▶ What you should do: Copy everything in the listing from "Task: Open the" down to "[x=1527, y=131]", switching "magnifier" to "lens" and leaving all else as it is. Leave the pictures out.

▶ Data shown:
══════════

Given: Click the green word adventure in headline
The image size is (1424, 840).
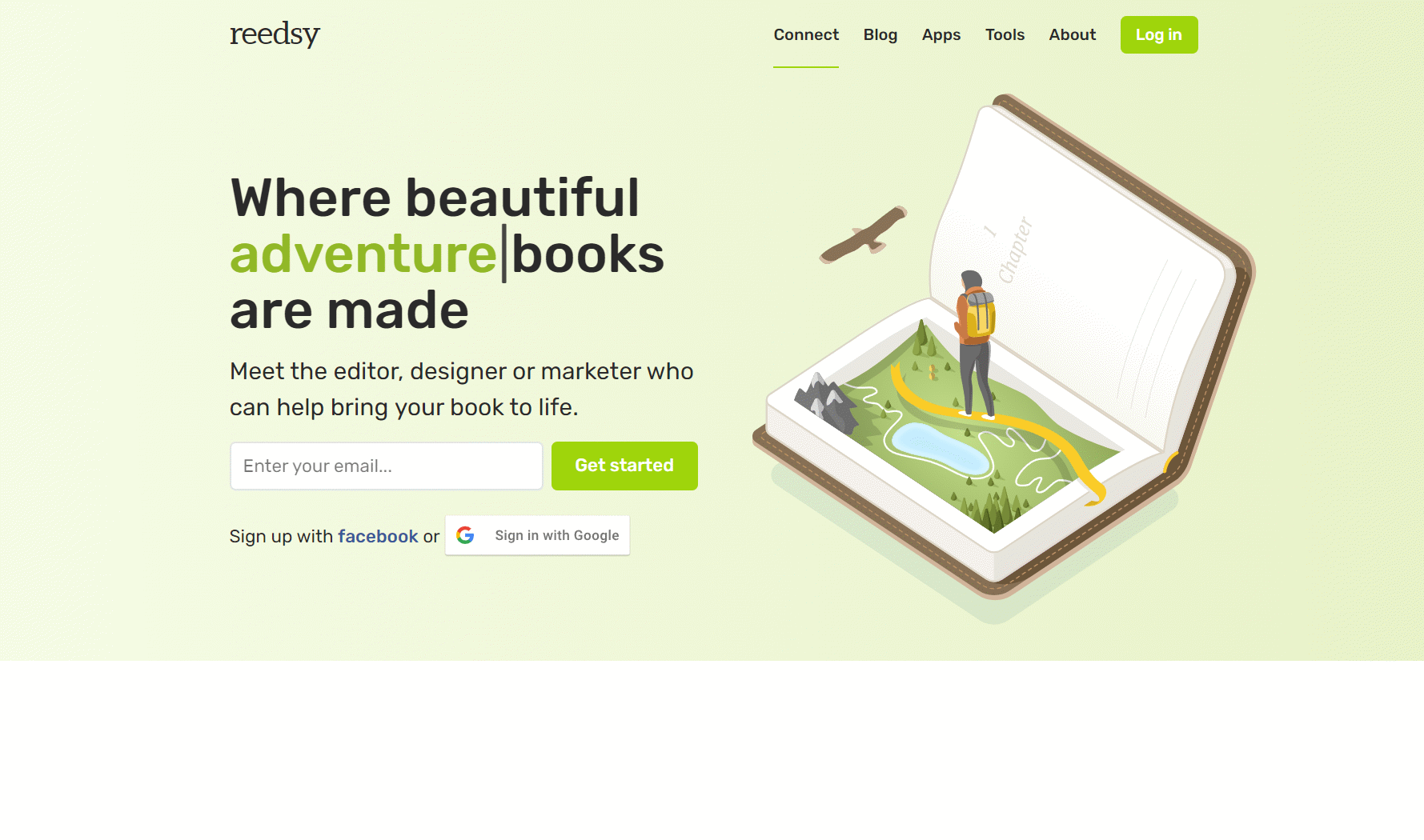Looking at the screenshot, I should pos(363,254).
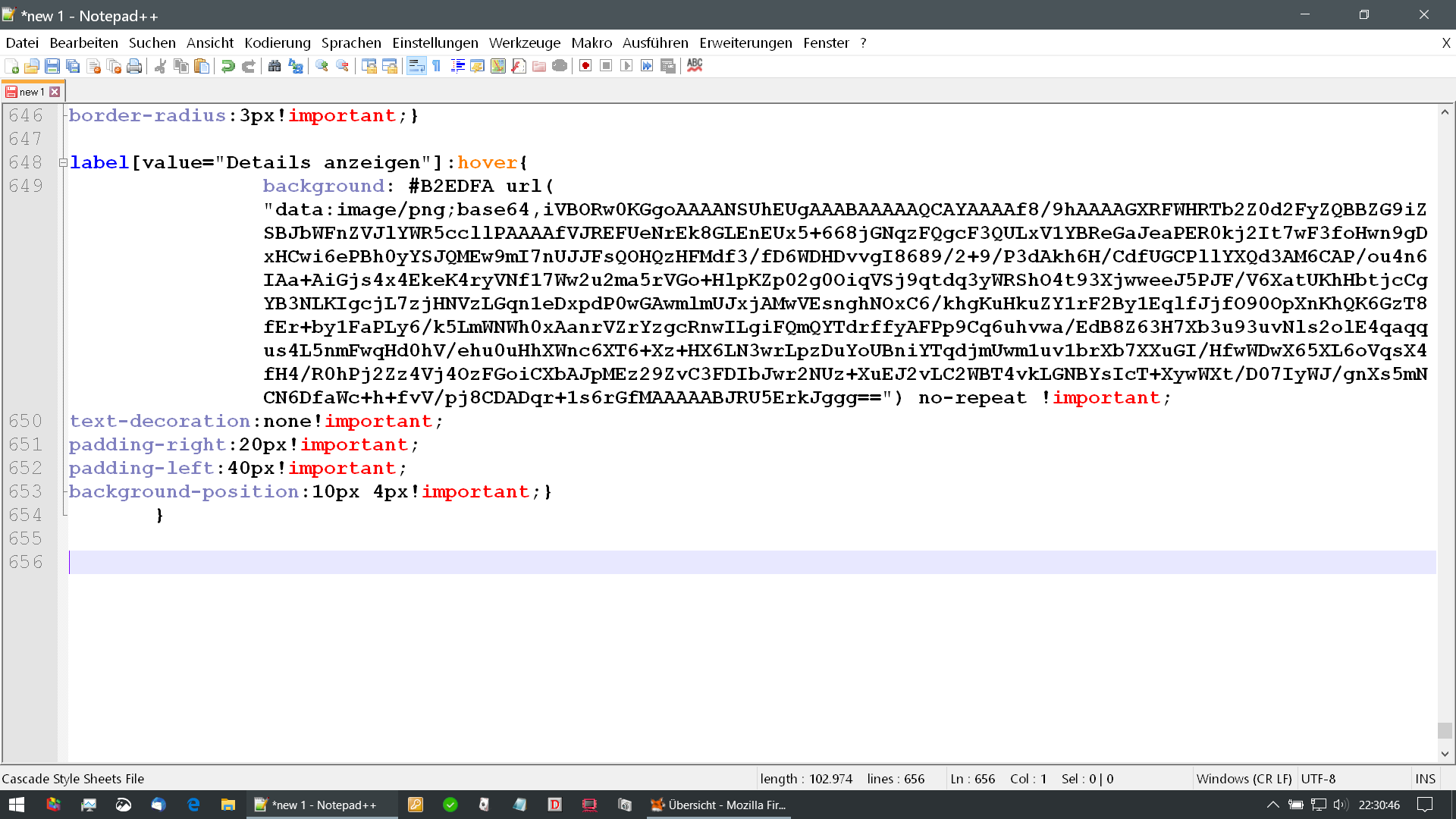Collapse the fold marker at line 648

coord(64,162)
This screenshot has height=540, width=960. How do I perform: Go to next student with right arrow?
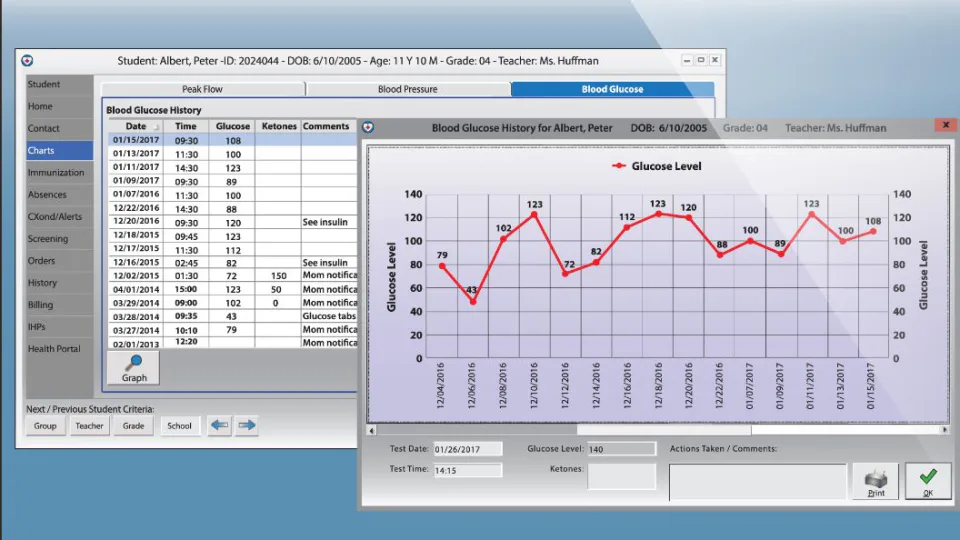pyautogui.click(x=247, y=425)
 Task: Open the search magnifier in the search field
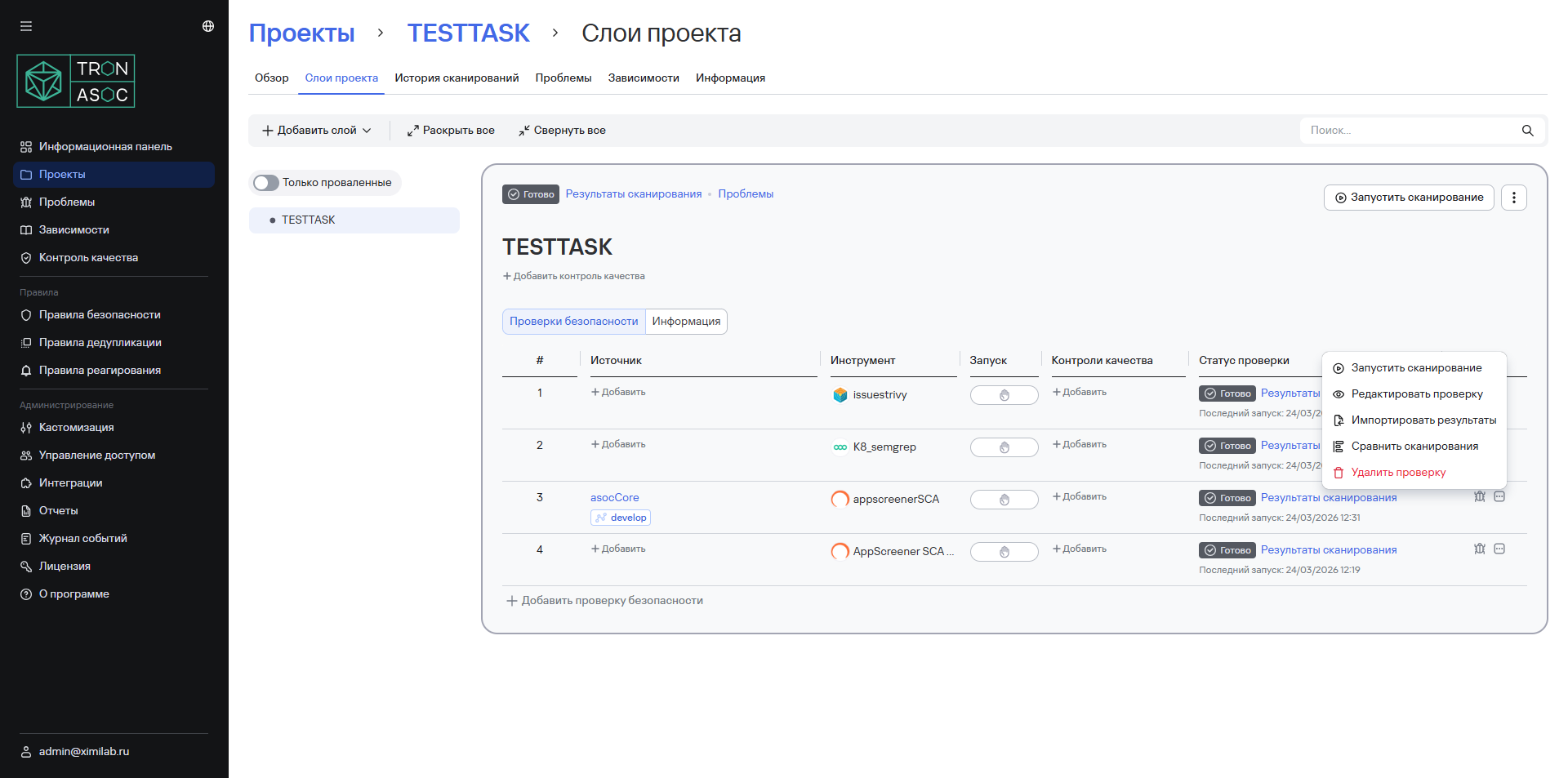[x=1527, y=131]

══════════

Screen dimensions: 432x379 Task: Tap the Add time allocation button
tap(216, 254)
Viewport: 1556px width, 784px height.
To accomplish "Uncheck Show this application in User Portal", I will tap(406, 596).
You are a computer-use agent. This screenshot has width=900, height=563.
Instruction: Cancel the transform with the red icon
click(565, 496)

══════════

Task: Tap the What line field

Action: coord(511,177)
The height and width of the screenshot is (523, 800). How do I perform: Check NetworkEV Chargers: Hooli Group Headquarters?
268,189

══════════

▶ Written reply:
 Task: Open the search lens in the search field
[x=1527, y=131]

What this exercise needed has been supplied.